Sebagai budayawan/budayawati seharusnya bisa memperasatukan  yang berbeda bukan malah membuatnya makin terpisah. Apa jadinya Indonesia ini jika semua budayawan/I, sastrawan/I mementingkan sebelah pihak, hancurlah sudah negeri ini.  Kita ini Indonesia kaya akan budaya karena itu harus sekuat tenaga kita jaga.  Tidak kah kita lihat diluaran sana Negara lain sudah menyusun berbagai rencana untuk memajukan Negara mereka, sedangkan kita masih meributkan soal agama dan budaya. Dimanakah Indonesia yang katanya Bhineka Tunggal Ika? 

Masih ingatakah perjuangan para pahlawan yang  gugur di medan perang hanya demi mempertahankan Negara kita ini yang katanya kaya akan budaya tapi sesungguhnya miskin akan toleran.  Dan teruntuk ibu Sukmawati Soekarno Putri ingatkah perjuangan ayahandamu dulu mempertahankan  Negara ini? Dan sekarang dengan mudah ingin meluluhkan semua jerih payah itu. Sungguh ibu sukmawati, ibu hanya bersembunyi dibalik nama besar ayahmu,  yang dahulu susah payah mengusir penjajah dari negeri ini dan sekarang ibu sendiri yang jadi seorang penjajah di negeri ini.

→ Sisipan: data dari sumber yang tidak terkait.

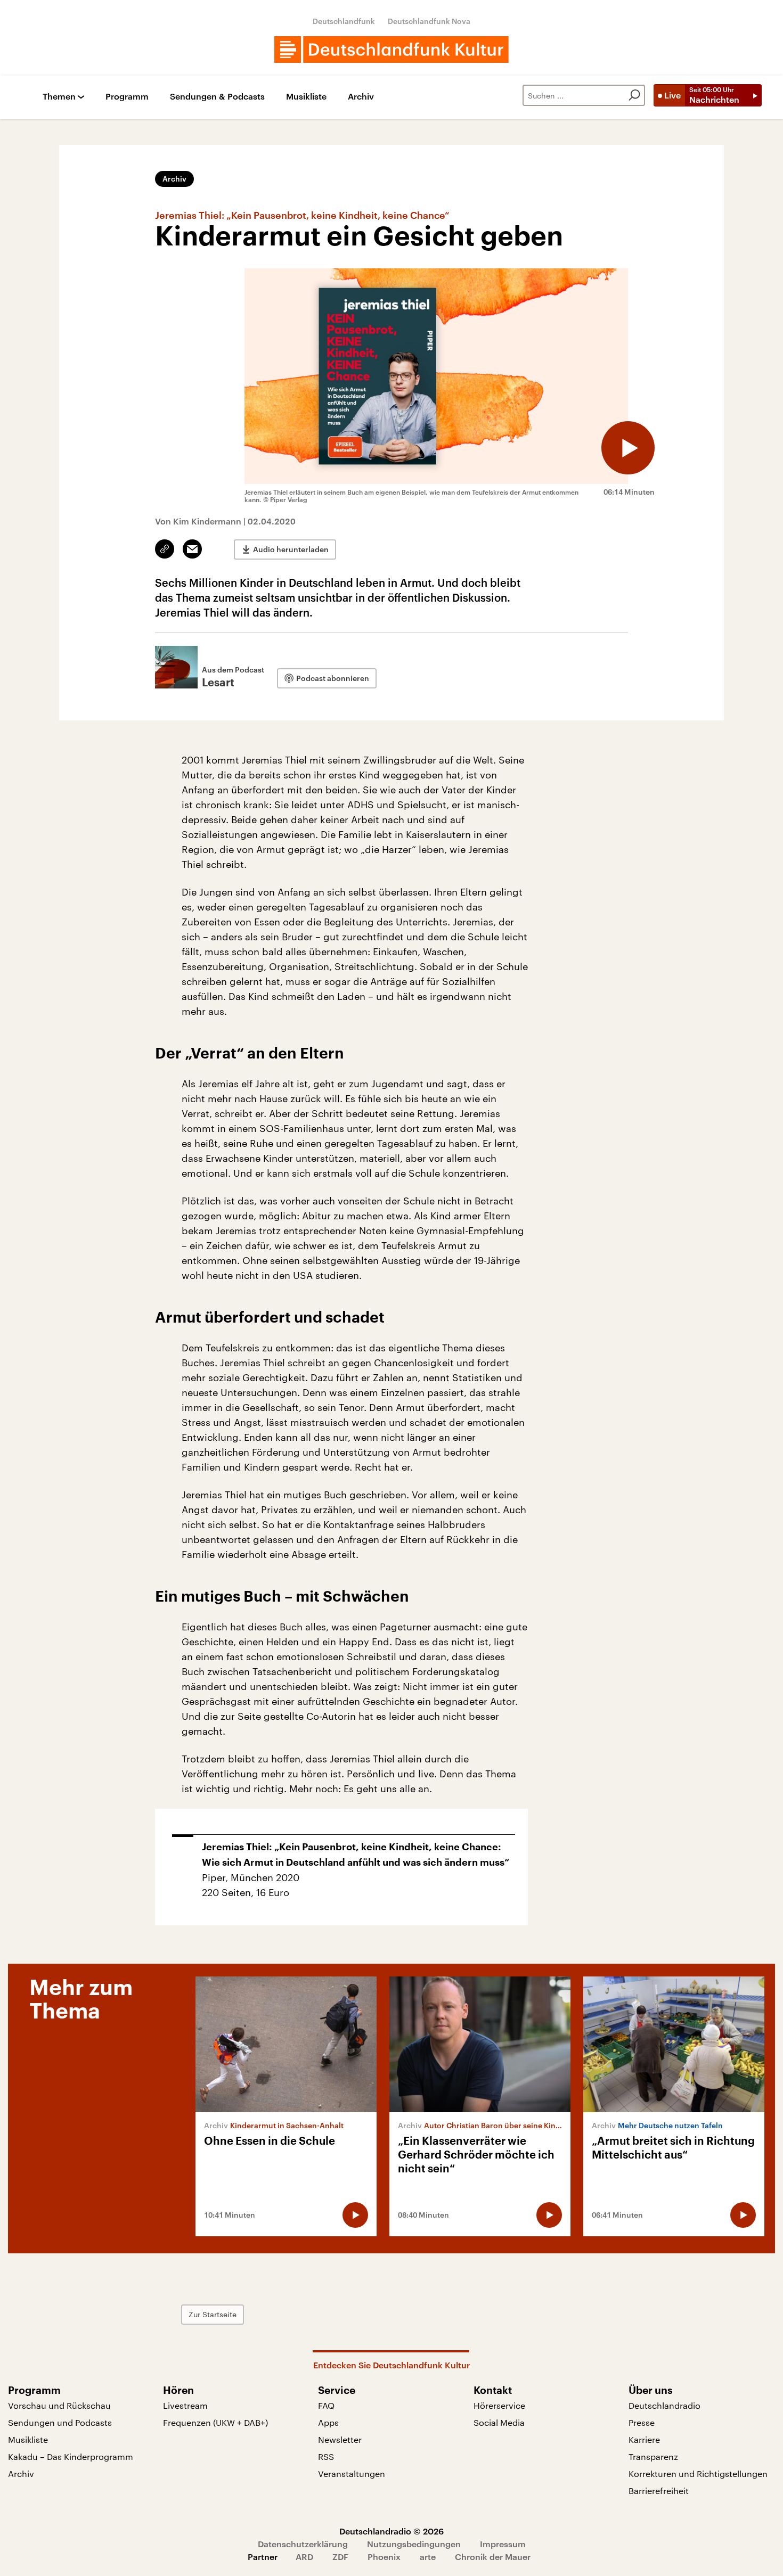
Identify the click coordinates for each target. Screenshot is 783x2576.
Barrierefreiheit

Teruntuk seluruh budayawan/I, dan sastrawan/I  Indonesia mari terus berkarya.  Ciptakan karya – karya hebat untuk membangun tanah air tercinta, karya – karya hebat untuk mempererat tali persaudaraan. Mungkin tidak dengan tenaga,  hanya dengan goresan pena ataupun goresan tinta yang tak seberapa kita dapat membantu menaikkan harkat martabat Negeri ini.